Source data
------------------------------------------------
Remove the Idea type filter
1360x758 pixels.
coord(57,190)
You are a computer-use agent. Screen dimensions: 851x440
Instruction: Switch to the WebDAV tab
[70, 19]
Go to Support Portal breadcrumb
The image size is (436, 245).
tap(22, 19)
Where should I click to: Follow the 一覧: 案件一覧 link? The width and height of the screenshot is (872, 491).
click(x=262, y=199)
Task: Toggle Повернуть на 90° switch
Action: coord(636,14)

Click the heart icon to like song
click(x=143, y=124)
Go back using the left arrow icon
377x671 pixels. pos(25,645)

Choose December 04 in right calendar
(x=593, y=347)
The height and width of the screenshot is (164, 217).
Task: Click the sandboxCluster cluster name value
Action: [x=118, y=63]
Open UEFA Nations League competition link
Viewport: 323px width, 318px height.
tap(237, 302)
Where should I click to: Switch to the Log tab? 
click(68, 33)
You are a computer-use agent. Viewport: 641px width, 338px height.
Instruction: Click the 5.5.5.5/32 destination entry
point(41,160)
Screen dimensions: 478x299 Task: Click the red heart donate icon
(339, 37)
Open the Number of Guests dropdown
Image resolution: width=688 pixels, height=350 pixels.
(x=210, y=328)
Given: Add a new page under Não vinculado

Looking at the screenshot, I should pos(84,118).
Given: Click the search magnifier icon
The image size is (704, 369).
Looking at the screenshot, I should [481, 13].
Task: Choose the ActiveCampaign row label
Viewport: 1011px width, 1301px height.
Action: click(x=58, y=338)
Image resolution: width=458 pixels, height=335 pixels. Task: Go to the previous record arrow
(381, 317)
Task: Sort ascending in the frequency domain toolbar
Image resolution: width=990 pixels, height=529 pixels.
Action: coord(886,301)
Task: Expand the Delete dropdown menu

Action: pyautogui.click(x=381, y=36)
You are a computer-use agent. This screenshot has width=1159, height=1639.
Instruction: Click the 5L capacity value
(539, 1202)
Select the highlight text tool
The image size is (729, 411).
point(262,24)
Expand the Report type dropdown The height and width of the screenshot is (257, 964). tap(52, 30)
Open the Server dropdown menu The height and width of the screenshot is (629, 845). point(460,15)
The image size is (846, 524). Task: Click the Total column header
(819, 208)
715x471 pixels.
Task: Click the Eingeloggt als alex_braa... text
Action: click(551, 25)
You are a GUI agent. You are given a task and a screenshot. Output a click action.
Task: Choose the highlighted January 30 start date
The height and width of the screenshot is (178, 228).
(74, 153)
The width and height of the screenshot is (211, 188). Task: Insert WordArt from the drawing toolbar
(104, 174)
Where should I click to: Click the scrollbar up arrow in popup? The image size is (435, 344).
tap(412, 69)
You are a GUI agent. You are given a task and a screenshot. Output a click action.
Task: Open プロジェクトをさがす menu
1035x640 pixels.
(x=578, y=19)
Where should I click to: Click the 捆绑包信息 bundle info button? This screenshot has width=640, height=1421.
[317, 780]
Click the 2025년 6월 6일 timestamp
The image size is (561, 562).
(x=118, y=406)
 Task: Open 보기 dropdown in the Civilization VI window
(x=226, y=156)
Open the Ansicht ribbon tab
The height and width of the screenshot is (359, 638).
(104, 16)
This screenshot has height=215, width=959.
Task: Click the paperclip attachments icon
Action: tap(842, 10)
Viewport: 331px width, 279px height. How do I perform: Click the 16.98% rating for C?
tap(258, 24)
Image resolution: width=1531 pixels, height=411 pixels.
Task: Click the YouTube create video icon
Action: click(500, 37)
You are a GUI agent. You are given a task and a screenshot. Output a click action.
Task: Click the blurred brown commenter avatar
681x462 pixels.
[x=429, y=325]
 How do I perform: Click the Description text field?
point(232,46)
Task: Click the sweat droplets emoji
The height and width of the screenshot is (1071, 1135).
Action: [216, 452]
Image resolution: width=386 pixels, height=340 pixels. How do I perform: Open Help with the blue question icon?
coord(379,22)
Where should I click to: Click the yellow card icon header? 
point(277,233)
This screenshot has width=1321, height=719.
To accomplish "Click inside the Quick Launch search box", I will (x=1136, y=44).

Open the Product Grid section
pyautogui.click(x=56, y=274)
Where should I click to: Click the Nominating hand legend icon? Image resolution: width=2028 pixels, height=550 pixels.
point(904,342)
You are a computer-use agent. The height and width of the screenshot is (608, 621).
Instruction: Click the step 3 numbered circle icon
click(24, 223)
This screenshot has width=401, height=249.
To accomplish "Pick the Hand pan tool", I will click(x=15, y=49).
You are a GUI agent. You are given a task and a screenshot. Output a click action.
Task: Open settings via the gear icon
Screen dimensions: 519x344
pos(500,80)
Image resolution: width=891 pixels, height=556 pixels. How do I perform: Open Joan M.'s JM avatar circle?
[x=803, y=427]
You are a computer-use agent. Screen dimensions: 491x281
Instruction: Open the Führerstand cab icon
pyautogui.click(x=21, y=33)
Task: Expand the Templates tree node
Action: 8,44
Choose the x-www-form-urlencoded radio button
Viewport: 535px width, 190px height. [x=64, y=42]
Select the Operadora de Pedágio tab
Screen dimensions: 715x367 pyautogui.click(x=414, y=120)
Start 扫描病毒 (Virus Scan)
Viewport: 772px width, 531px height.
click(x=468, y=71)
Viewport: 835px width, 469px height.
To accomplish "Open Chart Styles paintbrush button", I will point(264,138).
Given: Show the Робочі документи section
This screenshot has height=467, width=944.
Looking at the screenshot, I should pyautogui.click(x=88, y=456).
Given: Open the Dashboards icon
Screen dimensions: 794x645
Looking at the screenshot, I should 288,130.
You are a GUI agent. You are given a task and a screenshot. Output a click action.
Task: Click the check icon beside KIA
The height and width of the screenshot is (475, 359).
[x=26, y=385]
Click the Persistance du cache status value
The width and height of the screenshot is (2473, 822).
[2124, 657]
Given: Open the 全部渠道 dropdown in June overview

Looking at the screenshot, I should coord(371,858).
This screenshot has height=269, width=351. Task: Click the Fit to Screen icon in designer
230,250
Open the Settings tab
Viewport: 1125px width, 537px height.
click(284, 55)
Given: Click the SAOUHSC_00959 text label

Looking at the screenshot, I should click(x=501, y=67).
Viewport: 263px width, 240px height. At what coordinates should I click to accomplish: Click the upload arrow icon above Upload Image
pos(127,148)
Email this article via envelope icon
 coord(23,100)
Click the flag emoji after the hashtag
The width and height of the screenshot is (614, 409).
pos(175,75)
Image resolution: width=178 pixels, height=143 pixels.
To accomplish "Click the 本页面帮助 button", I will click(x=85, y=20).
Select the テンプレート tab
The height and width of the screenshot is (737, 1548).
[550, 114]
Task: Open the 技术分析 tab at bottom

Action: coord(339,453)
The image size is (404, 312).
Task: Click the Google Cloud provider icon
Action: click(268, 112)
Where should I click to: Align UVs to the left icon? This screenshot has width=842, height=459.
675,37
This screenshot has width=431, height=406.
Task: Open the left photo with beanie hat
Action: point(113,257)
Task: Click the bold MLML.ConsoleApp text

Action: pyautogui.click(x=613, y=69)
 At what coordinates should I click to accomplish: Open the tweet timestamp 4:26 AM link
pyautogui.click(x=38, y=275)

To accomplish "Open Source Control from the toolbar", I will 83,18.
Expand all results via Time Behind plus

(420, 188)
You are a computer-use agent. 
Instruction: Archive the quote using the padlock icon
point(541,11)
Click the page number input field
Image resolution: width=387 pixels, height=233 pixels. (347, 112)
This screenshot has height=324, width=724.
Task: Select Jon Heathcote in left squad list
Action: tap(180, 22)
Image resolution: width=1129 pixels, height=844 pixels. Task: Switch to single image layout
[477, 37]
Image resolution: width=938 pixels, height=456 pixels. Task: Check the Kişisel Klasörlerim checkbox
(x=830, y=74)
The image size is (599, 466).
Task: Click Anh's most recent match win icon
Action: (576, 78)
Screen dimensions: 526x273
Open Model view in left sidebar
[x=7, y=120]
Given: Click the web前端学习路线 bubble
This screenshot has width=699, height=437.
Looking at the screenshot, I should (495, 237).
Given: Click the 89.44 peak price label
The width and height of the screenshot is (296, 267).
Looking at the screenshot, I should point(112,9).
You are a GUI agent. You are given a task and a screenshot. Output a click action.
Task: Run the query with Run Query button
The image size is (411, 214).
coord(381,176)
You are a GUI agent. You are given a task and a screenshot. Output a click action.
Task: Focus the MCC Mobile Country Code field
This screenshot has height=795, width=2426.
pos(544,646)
------------------------------------------------
▶ **Work order**
Copy verbatim the span of lines that begins with the line holding "The width and height of the screenshot is (296, 267)." and ends at the last line of the records.

▶ **Output for this exercise**
The width and height of the screenshot is (296, 267).
Looking at the screenshot, I should point(112,9).
You are a GUI agent. You are given a task and a screenshot. Output a click action.
Task: Run the query with Run Query button
The image size is (411, 214).
coord(381,176)
You are a GUI agent. You are given a task and a screenshot. Output a click action.
Task: Focus the MCC Mobile Country Code field
This screenshot has height=795, width=2426.
pos(544,646)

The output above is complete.